┌────────
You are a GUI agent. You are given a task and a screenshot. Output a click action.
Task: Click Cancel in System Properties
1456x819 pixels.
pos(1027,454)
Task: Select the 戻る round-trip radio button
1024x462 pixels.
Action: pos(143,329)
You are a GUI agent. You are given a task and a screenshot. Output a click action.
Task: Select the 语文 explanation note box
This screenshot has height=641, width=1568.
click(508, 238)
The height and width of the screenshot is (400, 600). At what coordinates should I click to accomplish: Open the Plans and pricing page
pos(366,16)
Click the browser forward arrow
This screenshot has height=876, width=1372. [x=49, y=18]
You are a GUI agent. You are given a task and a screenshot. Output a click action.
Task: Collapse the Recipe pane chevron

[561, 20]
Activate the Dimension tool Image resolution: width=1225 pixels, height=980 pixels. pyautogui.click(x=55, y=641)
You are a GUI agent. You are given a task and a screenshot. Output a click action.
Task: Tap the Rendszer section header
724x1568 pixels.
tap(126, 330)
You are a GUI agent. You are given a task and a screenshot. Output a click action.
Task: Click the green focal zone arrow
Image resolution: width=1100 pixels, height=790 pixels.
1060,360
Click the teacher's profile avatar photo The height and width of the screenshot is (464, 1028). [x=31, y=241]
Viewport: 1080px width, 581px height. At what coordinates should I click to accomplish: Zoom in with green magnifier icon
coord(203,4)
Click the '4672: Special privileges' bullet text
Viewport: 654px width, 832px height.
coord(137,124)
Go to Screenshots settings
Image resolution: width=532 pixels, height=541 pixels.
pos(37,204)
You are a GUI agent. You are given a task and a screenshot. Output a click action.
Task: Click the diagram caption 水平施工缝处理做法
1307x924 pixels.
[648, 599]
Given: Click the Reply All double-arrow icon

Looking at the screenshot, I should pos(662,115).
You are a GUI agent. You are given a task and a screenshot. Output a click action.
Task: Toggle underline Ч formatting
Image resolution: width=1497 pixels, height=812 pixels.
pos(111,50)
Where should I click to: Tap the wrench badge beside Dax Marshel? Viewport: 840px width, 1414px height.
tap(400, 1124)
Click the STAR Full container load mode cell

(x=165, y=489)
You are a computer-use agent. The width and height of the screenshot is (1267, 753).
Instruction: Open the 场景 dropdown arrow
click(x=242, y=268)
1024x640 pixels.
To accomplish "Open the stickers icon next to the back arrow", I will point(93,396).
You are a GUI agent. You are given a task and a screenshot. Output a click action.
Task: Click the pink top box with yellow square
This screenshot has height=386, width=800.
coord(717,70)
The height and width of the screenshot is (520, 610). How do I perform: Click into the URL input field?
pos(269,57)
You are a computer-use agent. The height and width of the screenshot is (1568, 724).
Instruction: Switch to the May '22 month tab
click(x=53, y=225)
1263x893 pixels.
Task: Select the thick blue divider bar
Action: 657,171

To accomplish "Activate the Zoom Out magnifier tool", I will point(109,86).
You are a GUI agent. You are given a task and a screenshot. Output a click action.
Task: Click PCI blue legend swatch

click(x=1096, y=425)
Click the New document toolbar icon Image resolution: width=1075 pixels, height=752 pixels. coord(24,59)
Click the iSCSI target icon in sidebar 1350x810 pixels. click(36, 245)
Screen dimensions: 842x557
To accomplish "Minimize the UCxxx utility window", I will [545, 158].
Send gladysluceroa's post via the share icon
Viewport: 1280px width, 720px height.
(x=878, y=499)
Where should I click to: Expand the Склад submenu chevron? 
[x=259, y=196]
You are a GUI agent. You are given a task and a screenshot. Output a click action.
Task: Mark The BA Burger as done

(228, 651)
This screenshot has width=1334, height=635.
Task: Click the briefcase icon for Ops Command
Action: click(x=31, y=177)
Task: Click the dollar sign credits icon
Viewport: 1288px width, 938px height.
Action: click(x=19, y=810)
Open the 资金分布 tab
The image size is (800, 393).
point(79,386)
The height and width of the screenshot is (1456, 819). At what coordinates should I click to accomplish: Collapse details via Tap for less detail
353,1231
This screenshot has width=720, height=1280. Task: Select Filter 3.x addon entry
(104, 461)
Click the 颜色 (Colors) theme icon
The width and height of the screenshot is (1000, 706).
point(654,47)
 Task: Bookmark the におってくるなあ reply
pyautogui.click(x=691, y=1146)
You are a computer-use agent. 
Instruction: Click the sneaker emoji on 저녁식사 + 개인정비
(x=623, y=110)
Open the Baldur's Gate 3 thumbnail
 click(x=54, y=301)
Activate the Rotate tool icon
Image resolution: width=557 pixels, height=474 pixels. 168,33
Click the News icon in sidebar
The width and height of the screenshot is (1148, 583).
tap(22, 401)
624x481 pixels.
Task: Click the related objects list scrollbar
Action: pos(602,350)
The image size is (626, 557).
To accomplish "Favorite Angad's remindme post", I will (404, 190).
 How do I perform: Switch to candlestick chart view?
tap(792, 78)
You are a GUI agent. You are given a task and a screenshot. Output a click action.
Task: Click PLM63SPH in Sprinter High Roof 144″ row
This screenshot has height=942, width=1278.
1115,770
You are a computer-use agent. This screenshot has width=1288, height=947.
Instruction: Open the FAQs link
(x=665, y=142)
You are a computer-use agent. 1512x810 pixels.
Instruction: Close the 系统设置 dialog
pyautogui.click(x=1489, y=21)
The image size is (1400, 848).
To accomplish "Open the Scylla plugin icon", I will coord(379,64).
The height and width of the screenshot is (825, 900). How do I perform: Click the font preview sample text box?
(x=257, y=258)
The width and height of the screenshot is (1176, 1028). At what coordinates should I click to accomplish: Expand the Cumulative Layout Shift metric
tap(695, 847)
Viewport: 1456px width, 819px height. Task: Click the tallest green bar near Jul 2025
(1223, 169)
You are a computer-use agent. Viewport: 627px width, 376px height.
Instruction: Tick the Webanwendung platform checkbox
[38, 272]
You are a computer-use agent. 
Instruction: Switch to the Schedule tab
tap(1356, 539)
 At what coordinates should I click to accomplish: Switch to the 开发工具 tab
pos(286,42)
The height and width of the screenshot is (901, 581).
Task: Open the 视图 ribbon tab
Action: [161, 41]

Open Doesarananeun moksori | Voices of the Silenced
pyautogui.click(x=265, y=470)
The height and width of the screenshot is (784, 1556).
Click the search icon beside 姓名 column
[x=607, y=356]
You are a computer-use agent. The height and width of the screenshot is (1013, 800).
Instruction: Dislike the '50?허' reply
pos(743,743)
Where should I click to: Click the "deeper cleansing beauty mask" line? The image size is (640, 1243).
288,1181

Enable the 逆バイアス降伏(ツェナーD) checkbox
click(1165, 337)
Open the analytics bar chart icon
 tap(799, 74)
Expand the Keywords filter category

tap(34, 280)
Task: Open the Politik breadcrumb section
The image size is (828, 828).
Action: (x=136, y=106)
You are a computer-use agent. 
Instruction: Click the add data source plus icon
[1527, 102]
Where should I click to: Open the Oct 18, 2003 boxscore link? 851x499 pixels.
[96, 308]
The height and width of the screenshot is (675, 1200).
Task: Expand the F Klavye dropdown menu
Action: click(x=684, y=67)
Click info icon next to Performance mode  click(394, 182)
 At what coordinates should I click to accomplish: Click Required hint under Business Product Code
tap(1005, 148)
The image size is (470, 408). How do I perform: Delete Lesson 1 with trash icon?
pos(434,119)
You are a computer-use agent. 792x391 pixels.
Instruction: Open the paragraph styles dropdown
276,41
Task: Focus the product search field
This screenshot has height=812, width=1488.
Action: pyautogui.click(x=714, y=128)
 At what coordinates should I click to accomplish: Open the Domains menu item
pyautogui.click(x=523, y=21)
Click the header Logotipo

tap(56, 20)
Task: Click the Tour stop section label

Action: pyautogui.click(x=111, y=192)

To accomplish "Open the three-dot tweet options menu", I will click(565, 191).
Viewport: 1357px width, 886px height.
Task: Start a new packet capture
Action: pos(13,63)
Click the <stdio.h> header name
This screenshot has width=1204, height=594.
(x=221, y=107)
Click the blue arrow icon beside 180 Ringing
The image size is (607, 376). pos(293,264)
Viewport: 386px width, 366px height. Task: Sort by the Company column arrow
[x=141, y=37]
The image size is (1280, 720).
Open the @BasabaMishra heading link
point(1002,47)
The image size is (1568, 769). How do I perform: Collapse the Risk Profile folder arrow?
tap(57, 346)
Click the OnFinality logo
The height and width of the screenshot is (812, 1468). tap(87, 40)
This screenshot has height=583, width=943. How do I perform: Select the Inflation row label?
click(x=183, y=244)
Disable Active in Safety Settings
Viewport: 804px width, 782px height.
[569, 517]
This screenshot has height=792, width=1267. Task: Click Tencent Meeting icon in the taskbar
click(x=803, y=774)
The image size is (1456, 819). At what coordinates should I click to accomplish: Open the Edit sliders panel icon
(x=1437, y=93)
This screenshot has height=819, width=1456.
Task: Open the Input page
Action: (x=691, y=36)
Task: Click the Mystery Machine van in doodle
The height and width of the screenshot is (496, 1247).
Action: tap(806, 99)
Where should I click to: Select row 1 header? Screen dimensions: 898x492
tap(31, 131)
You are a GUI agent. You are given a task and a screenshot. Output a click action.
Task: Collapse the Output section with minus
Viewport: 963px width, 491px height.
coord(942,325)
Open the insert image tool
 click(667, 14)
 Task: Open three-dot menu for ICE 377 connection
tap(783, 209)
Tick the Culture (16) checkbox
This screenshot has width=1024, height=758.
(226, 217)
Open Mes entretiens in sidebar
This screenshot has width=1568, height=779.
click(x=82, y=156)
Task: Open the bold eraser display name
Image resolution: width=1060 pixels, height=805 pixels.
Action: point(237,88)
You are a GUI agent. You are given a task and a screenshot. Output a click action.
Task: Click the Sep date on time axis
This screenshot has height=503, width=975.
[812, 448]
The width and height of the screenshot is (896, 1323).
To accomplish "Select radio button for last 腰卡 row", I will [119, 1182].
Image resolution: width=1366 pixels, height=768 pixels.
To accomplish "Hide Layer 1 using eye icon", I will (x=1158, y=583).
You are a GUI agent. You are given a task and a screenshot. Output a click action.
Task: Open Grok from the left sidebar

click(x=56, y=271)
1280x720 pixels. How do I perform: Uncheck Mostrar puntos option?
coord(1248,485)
└────────
Rewrite everything from "This screenshot has height=583, width=943." down to "click(x=803, y=774)" in the records, swapping "Inflation" for "Deflation" and keeping every other part unchanged.

This screenshot has height=583, width=943. How do I perform: Select the Deflation row label?
click(x=183, y=244)
Disable Active in Safety Settings
Viewport: 804px width, 782px height.
[569, 517]
This screenshot has height=792, width=1267. Task: Click Tencent Meeting icon in the taskbar
click(x=803, y=774)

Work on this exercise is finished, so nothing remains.